真田信幸(信之)の妻、小松姫は天正元年(1573)、家康が最も信頼していた重臣、徳川四天王の一人に数えられる本田忠勝の娘として生まれた。本名は諸説あるがその一つが「お稲(いね)」。午年生まれだったので両親は「うま」と名付けようとしたが、女の子であるのに馬はいかがなものかと猪の「いの」と名付けた。馬よりも猪の方がないと思うが、それはさておき、「おいの」さんと呼ばれ続けていくうちに「おいね」さんとなった、という説である。
天正17年(1589)17歳のときに家康の養女になり、信幸(信之)に嫁いだ。なぜ徳川のような日本屈指の有力大名が、豊臣麾下とはいえ信濃の一小大名の真田と縁組みしたのか。その理由は、まず、第一次上田合戦で徳川の大軍を見事な軍略で撃退した真田家を徳川方に取り込んでおきたいと思ったこと、当時弱冠20歳の信幸(信之)自身もこの合戦で大活躍したことなどが挙げられる。
当時、信幸(信之)には正室がいたが小松姫と結婚した後、側室になったという説もある。
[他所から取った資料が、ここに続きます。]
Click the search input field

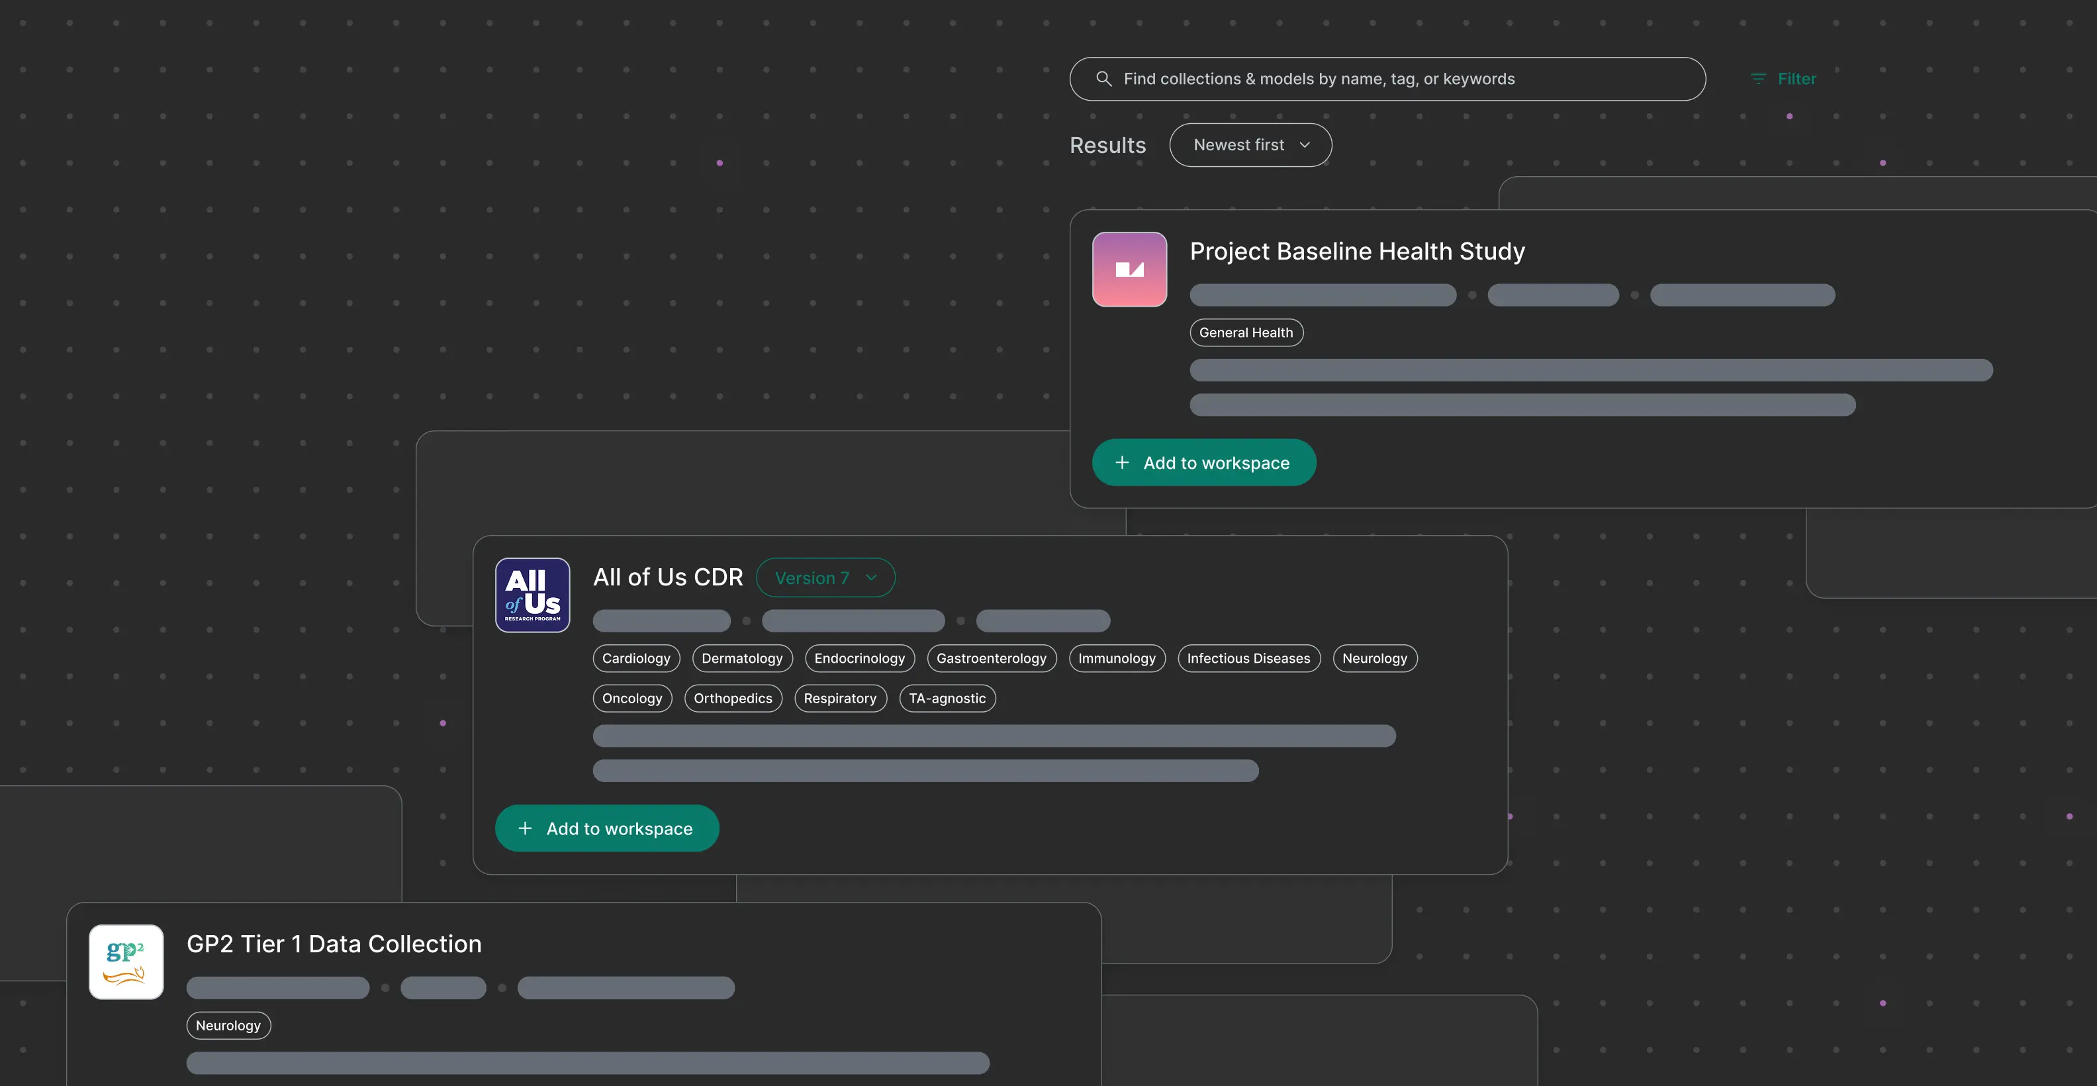1384,78
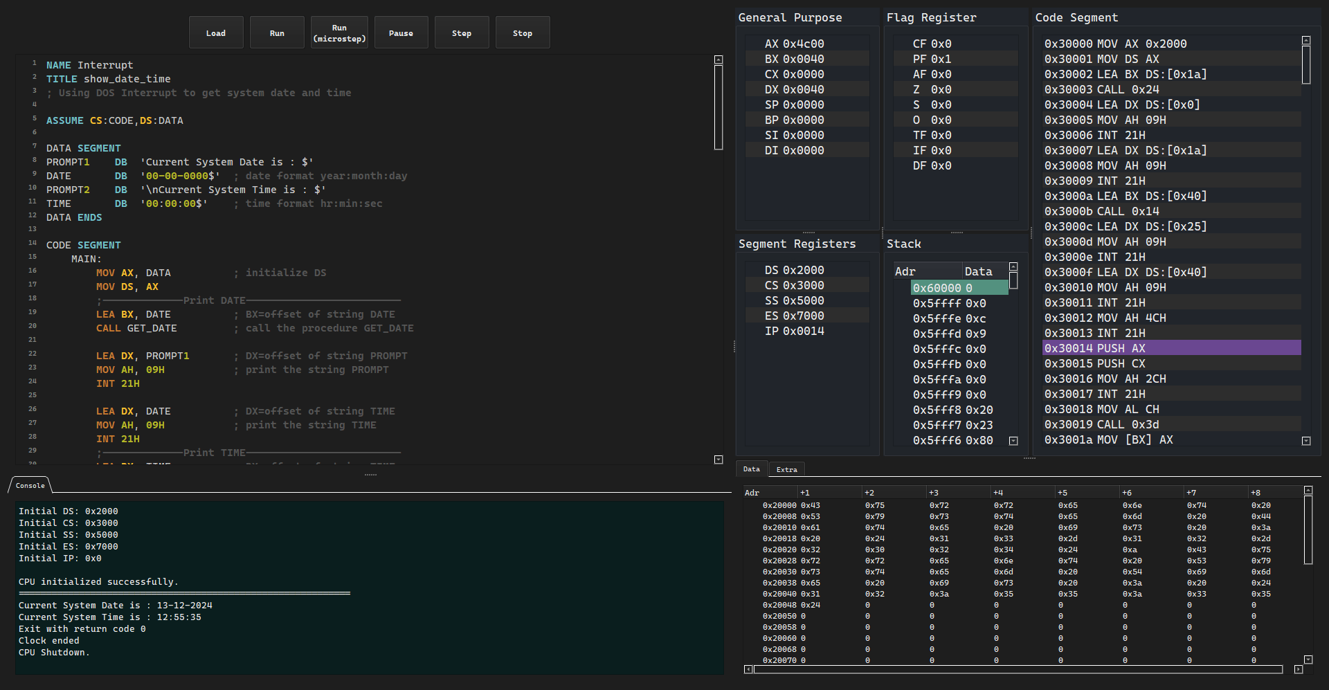Stop the emulator with the Stop button
Viewport: 1329px width, 690px height.
[x=523, y=33]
そうまでして小松姫を正室としたのは真田家としても徳川家との縁組に大きなメリットを感じていた証だろう。
小松姫には逸話・伝説も多いが、そのほとんどは後に創作されたもの。例えば、第8回信濃国分寺で少し触れたが、犬伏の別れで昌幸・信繁(幸村)が上田城に帰還する途中で沼田城に立ち寄ったときの逸話。昌幸が孫の顔を見たいと開門を乞うたとき、小松姫は甲冑に身を包み薙刀を構えつつ「敵味方と別れた今となってはいかに舅とはいえ門を開けることはできない。そんなことをしたら夫・信幸(信之)に顔向けできない。どうしてもというなら討ち死に覚悟で戦うまで」と一歩も引かなかった──というものだが、このとき小松姫は豊臣政権下の人質として大坂に住まわされていたはずなのでこの話はありえない。小松姫は武芸にも秀でる女丈夫で、家康・秀忠にもはっきりとものを言うほどの勝気な女性であったと伝えられていることからこのような話が創られたと考えられる。
その反面、深い愛情をもち、細やかな気配りができる女性でもあったようだ。本来、義父・昌幸、義弟・信繁(幸村)は慶長5年(1600)年、石田三成が挙兵した際、石田側についたかどで関ヶ原の合戦後、死罪に処せられるはずだったが九度山への流罪で済んだ。そうなったのは小松姫の実父・本多忠勝や信幸(信之)の家康への命懸けの嘆願の賜物だが、その時、小松姫も一緒に助命嘆願に尽力している。また、真田親子が九度山に配流になった後も彼らの身を気遣い、お金や鮭、焼酎などの信濃の名産品を送っている。このとき、実際に九度山まで届けていたのが第3回長谷寺で紹介した部下の池田長門守である。
その後は息子、信幸(信之)とともに破壊された上田城跡に建てた居館で暮らしていたが、病にかかってしまう。そして元和6年(1620)春、病気療養のため江戸から草津温泉へ向かう途中、武蔵国鴻巣の勝願寺において力尽き、48歳でこの世を去った。小松姫の死に、信幸(信之)は「ああ、我家のともしび消えたり」と嘆いたと伝えられている。
小松姫は勝願寺で密葬された後、上田に運ばれ荼毘に伏された。遺骨は芳泉寺と勝願寺と真田氏ゆかりの正覺寺(群馬県沼田市)の3つの寺に分骨され、さらに信幸(信之)は小松姫の一周忌に芳泉寺に宝篋印塔と御霊屋を建てた。その御霊屋は信幸(信之)が元和8年(1622)、松代へ移封されたときに建立した大英寺へ移された。移封先でも一緒にいたいとは、よほど信幸(信之)は小松姫を愛していたのだろう。芳泉寺本堂南の弁天池には御霊屋の名残りがある。